#### [Written exercise 1]
Answer these questions about the inlining change, putting each answer on its own line with the same letter.
(a) What does the improved method run as an additional pass?
(b) Which work are the inlining heuristics based on?
(c) Who is named on the Commit-Queue line?
#### [Written exercise 2]
In the inlining change, rewrite the part that opens with the words containing "Since we no" and closes with "the call site.", replacing "extra scan" with "additional scan".

#### [Excerpt]
######
[dart/vm] Improved inlining methods and heuristics
Rationale:
Previous method cached graph information (instruction and call site
counts) on a per-function level, not accounting for potential
specializations. The improved method runs an extra constant folding
pass, and only caches per-function information for non-specialized
cases. As a result, we inling much better, see for example, the
added test as illustration.
Since we no longer cache for constants, compile-time may be increased
a bit due to the extra scan. In the long run we should consider
for common constant "situations" as the call site.
https://github.com/dart-lang/sdk/issues/36880
Change-Id: I19f007c7f1860ad0ea88fafb38695dc154189ad5
Reviewed-on: https://dart-review.googlesource.com/c/sdk/+/105460
Commit-Queue: Aart Bik <ajcbik@google.com>
Reviewed-by: Martin Kustermann <kustermann@google.com>
Reviewed-by: Alexander Markov <alexmarkov@google.com>
diff --git a/runtime/vm/compiler/backend/constant_propagator.cc b/runtime/vm/compiler/backend/constant_propagator.cc
index dc78a0e..a3f6a6e 100644
--- a/runtime/vm/compiler/backend/constant_propagator.cc
+++ b/runtime/vm/compiler/backend/constant_propagator.cc
@@ -1453,7 +1453,8 @@
static void RemovePushArguments(StaticCallInstr* call) {
for (intptr_t i = 0; i < call->ArgumentCount(); ++i) {
PushArgumentInstr* push = call->PushArgumentAt(i);
- ASSERT(push->input_use_list() == nullptr);
+ ASSERT(push->input_use_list() == nullptr); // no direct uses
+ push->ReplaceUsesWith(push->value()->definition()); // cleanup env uses
push->RemoveFromGraph();
}
}
diff --git a/runtime/vm/compiler/backend/inliner.cc b/runtime/vm/compiler/backend/inliner.cc
index 5235005..6dd87b1 100644
--- a/runtime/vm/compiler/backend/inliner.cc
+++ b/runtime/vm/compiler/backend/inliner.cc
@@ -779,6 +779,8 @@
};
// Inlining heuristics based on Cooper et al. 2008.
+ // TODO(ajcbik): with the better specialized computation of counts,
+ // do we still want to special-case const_arg_count here?
InliningDecision ShouldWeInline(const Function& callee,
intptr_t instr_count,
intptr_t call_site_count,
@@ -955,11 +957,19 @@
return false;
}
+ // Apply early heuristics. For a specialized case
+ // (constants_arg_counts > 0), don't use a previously
+ // estimate of the call site and instruction counts.
+ // Note that at this point, optional constant parameters
+ // are not counted yet, which makes this decision approximate.
######
#### [Supplied material]

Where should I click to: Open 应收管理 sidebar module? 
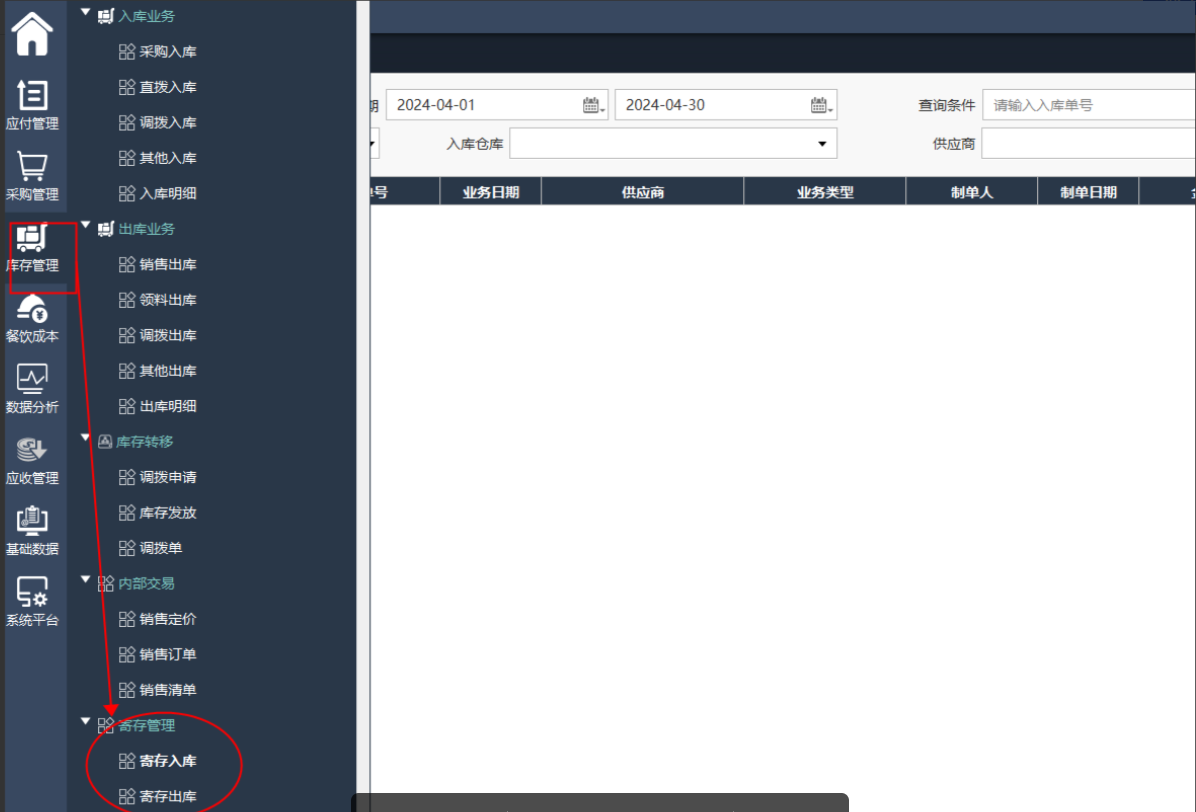click(32, 461)
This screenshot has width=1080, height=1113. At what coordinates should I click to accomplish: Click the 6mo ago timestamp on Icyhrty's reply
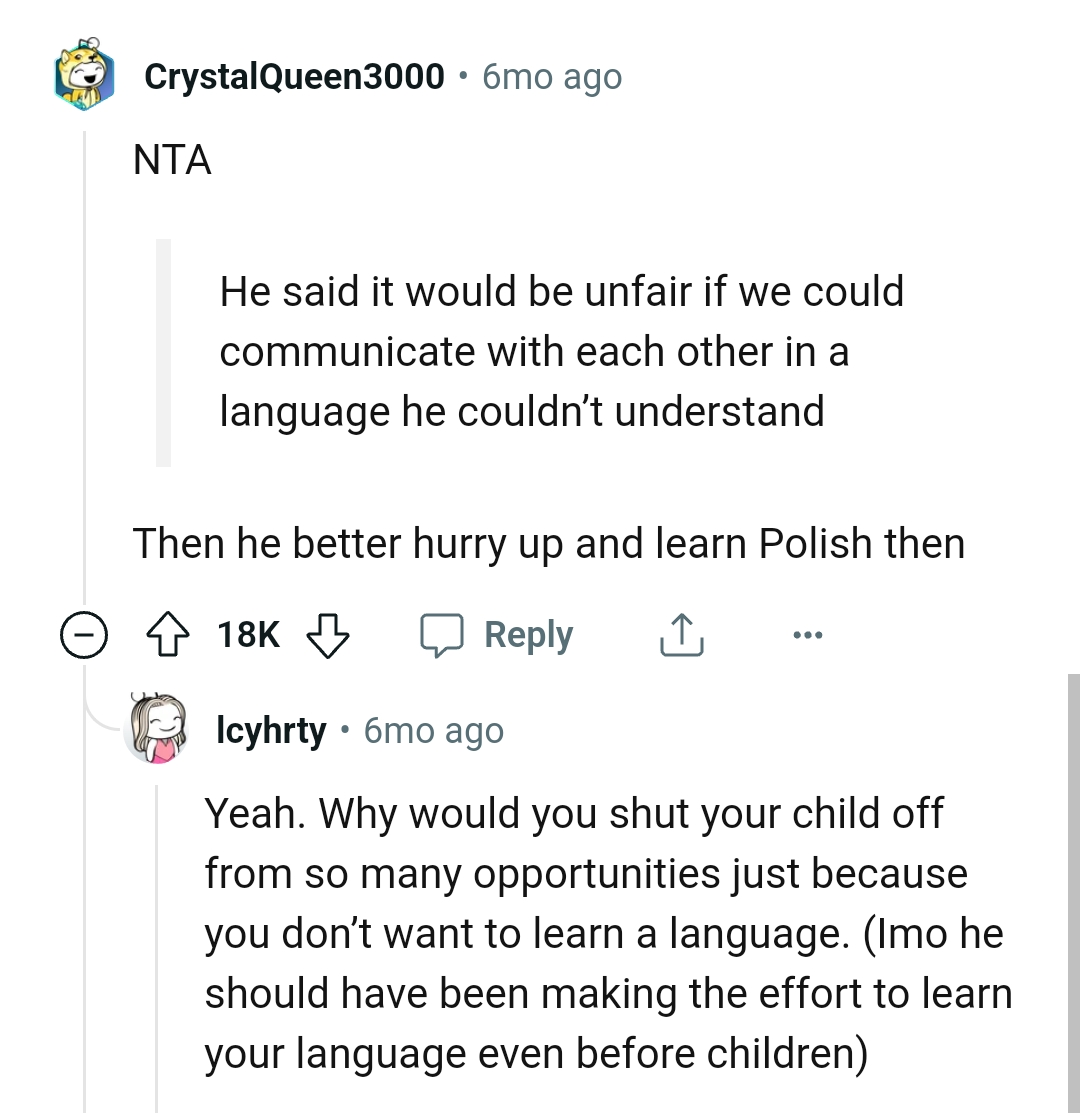432,730
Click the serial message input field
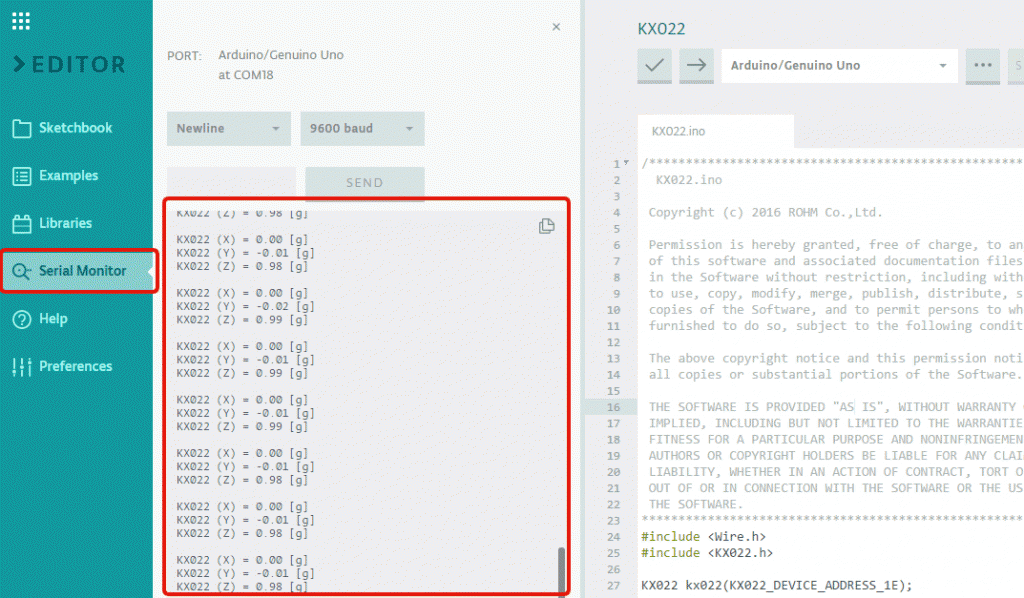The image size is (1024, 598). point(231,183)
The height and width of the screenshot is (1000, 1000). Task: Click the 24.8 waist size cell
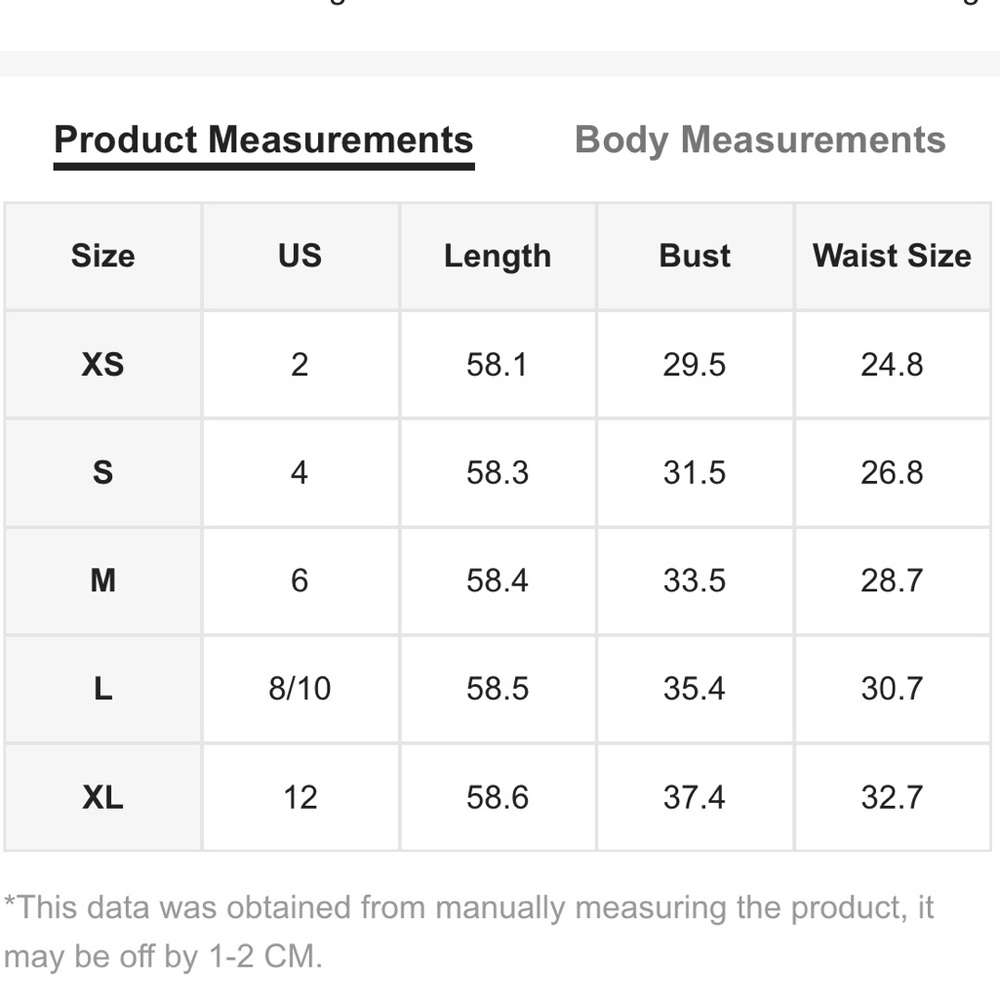892,365
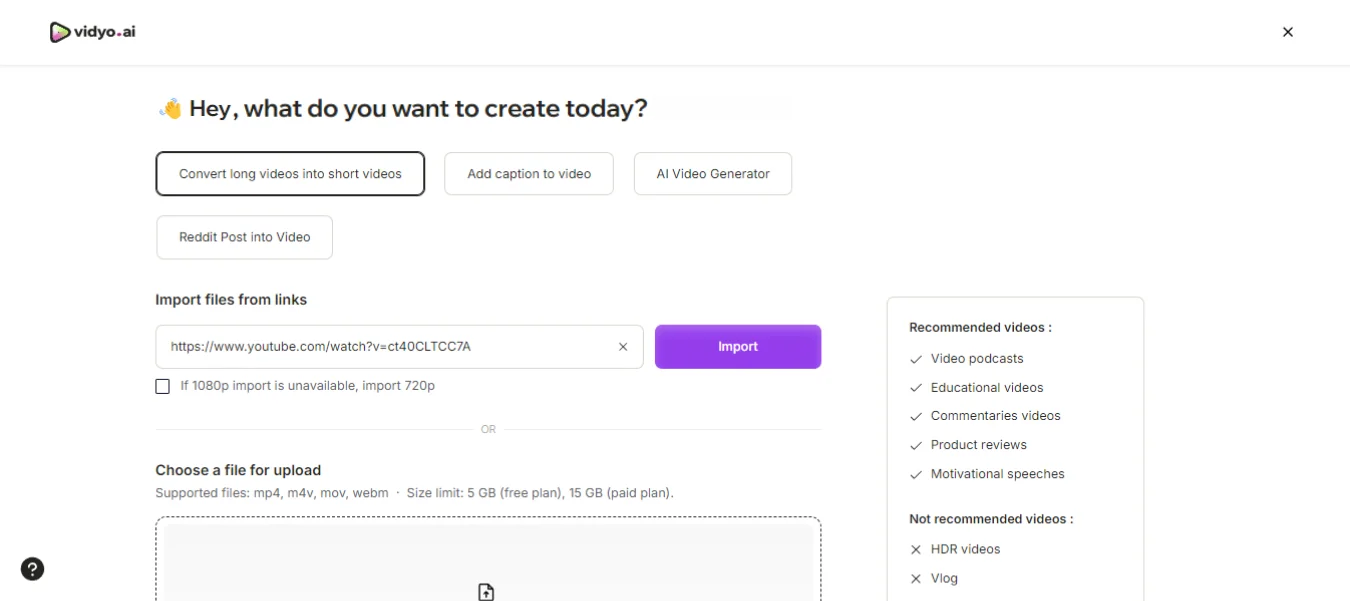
######
#### [Finished answer 1]
(a) An extra constant folding pass.
(b) Cooper et al. 2008.
(c) Aart Bik.

#### [Finished answer 2]
Since we no longer cache for constants, compile-time may be increased
a bit due to the additional scan. In the long run we should consider
for common constant "situations" as the call site.